Mais, à côté du principe absolu, il y avait à tenir compte de certaines considérations.
Tous les individus n’avaient pas également souffert du siège. Quelques-uns même en avaient profité pour élever, sur la misère publique, leur fortune privée.

Il dit que onze membres dont il donne la liste (Frankel, Arnould, J.-B. Clément, Dereure, Vaillant, Arnaud, Descamps, E. Langevin, Clémence, E. Gérardin, Babick) ont proposé, le lendemain (le surlendemain 31 mars, en fait), une résolution qui, selon eux, était le correctif nécessaire.

La Commune de Paris,
Considérant qu’il y a des commerçants et industriels qui, pendant le siège, ont exercé une industrie rémunératrice;
Considérant qu’il y a des fonctionnaires et rentiers qui, pendant le siège, ont joui des mêmes revenus qu’en temps ordinaire;
Décrète:
Article unique.
Tous les citoyens ayant joui de leurs revenus ordinaires pendant l’état de siège sont tenus de verser le montant de leurs loyers dans les caisses municipales.
Un jury sera nommé dans chaque arrondissement pour rechercher ceux qui se trouvent dans cette situation.

Parent, puis Varlin argumentent que le décret a été voté et la Commune ne vote pas cette résolution. Pourtant, il est bien possible que le texte du décret n’ait pas été très clair. Par exemple, à l’approche du terme d’avril, dans le Journal officiel du 5 avril, l’administrateur délégué à la mairie du neuvième publiait d’assez longues explications, que je résume: les locataires sont bien exonérés des trois termes précédents, ils peuvent décider de résilier leur bail à partir du 1er octobre, mais ils ne peuvent pas déménager sans payer, quant aux nouveaux logements où ils voudraient emménager, ils doivent s’assurer qu’ils sont vraiment libres. D’ailleurs, toujours dans le Journal officiel, deux jours plus tard, on pouvait lire:

Depuis dimanche [le 2 avril], un grand nombre de locataires ont mis à exécution le décret de la Commune sur les loyers, en déménageant sans payer.
Quand par hasard quelque concierge récalcitrant [c’était souvent le concierge qui recevait les loyers] tentait de s’opposer à cette façon jusqu’ici méconnue de lui, de prendre congé de son propriétaire, un détachement de gardes nationaux aussitôt requis ne tardait pas à lui rappeler et à lui expliquer le texte du décret en question.
Ce ne sont pas seulement des petits ménages qui ont profité de la décision de la Commune, mais bien aussi des locataires de grands appartements.
On nous cite un habitant de la rue Tronchet qui ne devait pas moins de 10,000 francs à son propriétaire et qui, dimanche, a liquidé la situation de la façon que nous venons d’indiquer.

Et, toujours selon la même source, le 16 mai, au cours de la réunion du club Nicolas-des-Champs, les six mille (cela me semble beaucoup) participants ont voté à l’unanimité une série de mesures, dont celle-ci:

Tous les propriétaires ou leurs représentants doivent délivrer dans les vingt-quatre heures quittance des termes échus, des termes de juillet et d’octobre prochain.
Remise entière est faite aux locataires dont le loyer est inférieur à 500 fr.; au-dessus de cette somme, remise d’un tiers.

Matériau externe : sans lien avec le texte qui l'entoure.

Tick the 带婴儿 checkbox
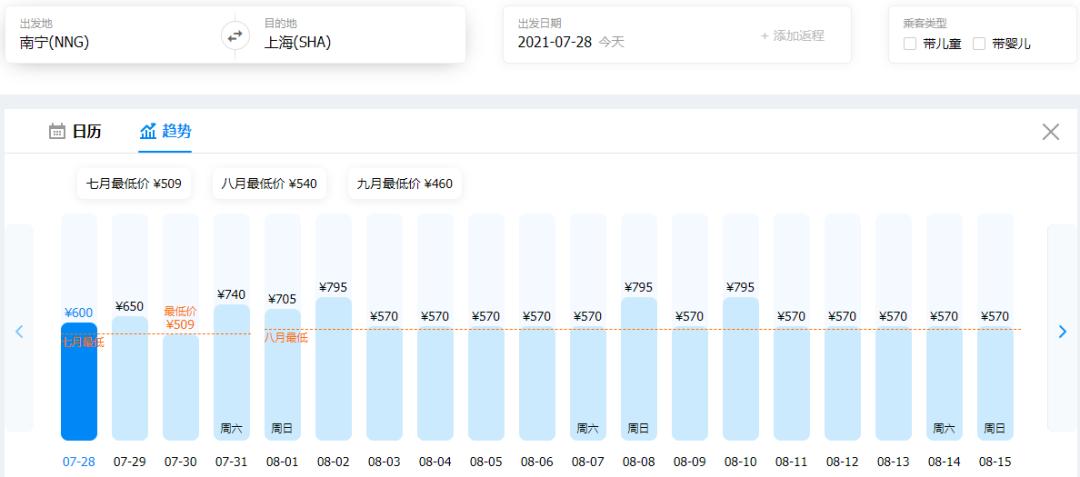 coord(979,44)
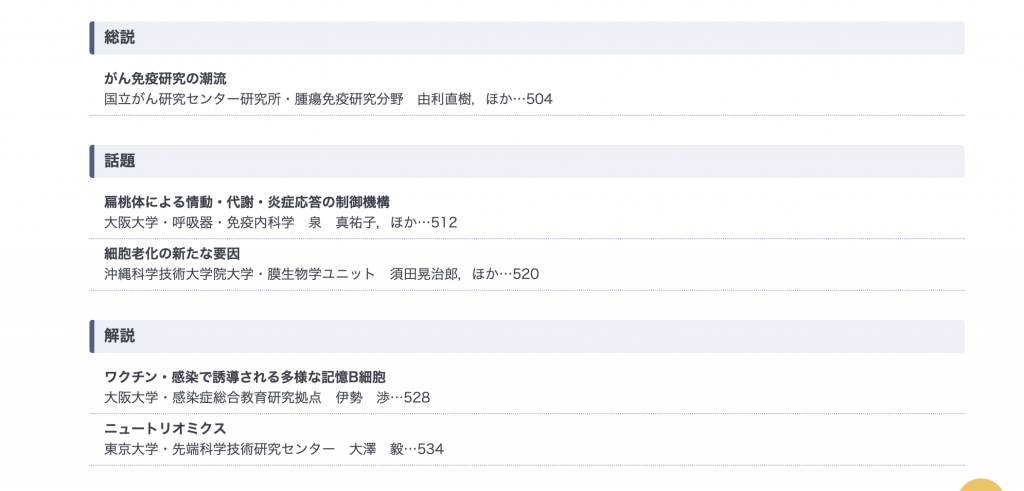Open the article がん免疫研究の潮流
The height and width of the screenshot is (491, 1024).
click(x=166, y=79)

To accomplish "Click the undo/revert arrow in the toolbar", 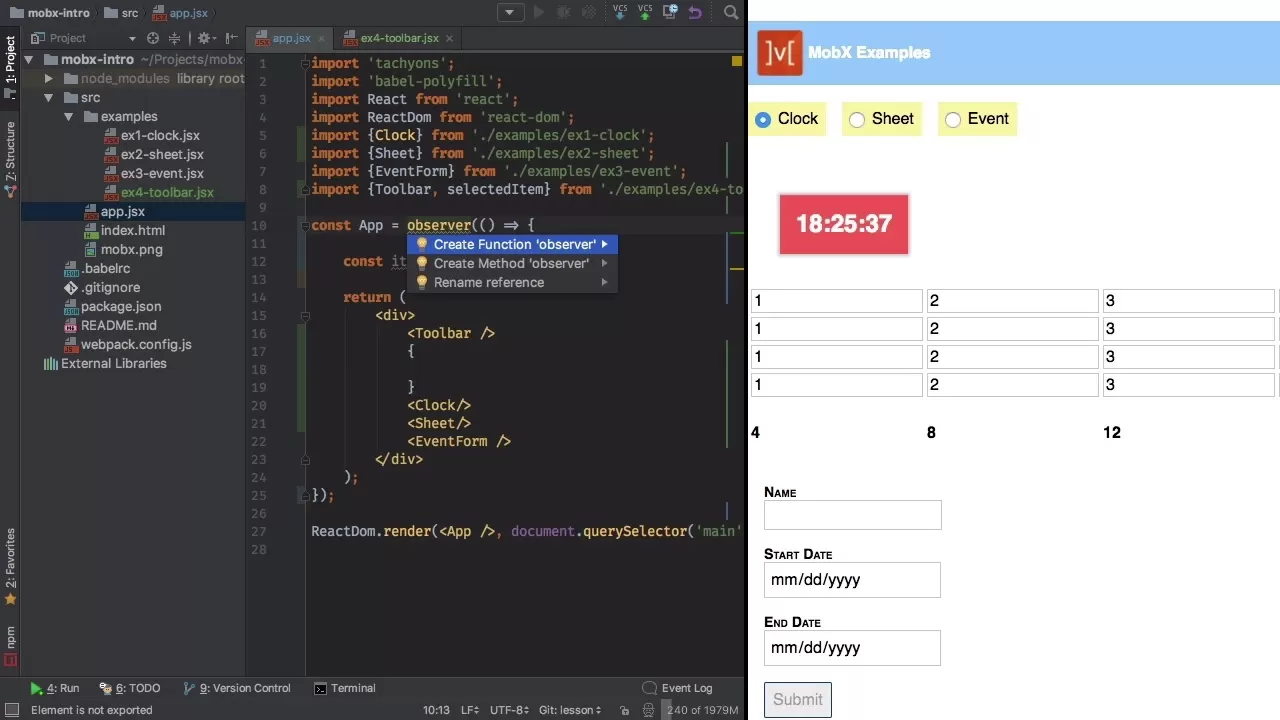I will (x=695, y=13).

Une décision dont on ne voit pas très bien qui va faire en sorte qu’elle s’applique.

Et après? D’après Danièle Voldman, la loi votée à Versailles le 21 avril 1871, selon laquelle les locataires devaient prouver que les événements les avaient vraiment empêchés de payer (en général parce qu’ils n’avaient pu travailler), appliquée après la Semaine sanglante, a provoqué un afflux de demandes… qui se sont majoritairement conclues en faveur des locataires.

Livres et article cités

Arnould (Arthur)Histoire populaire et parlementaire de la Commune de Paris, Bruxelles, Librairie socialiste Henri Kistemaeckers (1878), — réédition avec une préface de Bernard Noël, Paris, Klincksieck (2018).

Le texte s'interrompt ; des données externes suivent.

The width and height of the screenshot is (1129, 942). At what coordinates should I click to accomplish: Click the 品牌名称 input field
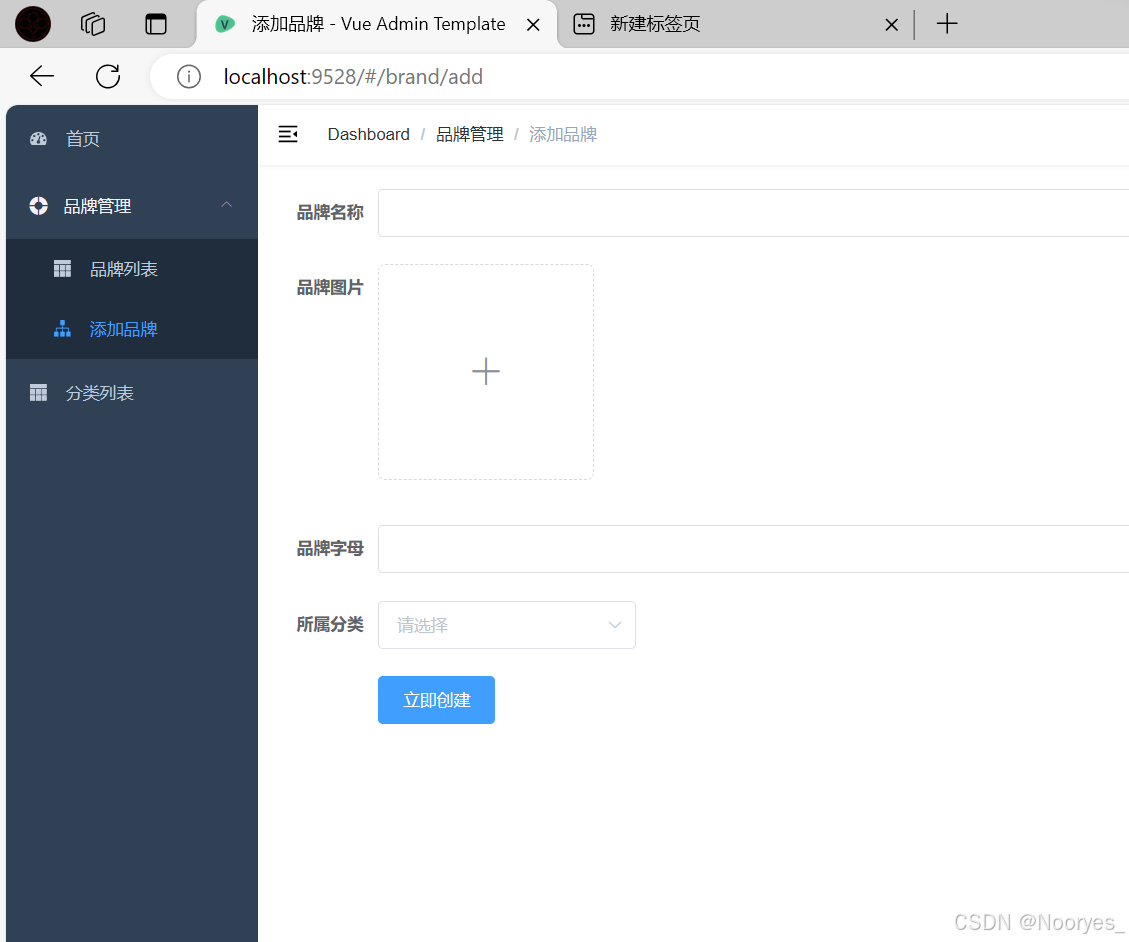(700, 212)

Bourgin (Georges) et Henriot (Gabriel)Procès verbaux de la Commune de Paris de 1871, édition critique, E. Leroux (1924) et A. Lahure (1945).

Voldman (Danièle), « Le moratoire des loyers, mesure de circonstance ou utopie sociale? », in La Commune de 1871 Une relecture, sous la direction de Marc César et Laure Godineau, Créaphis (2019).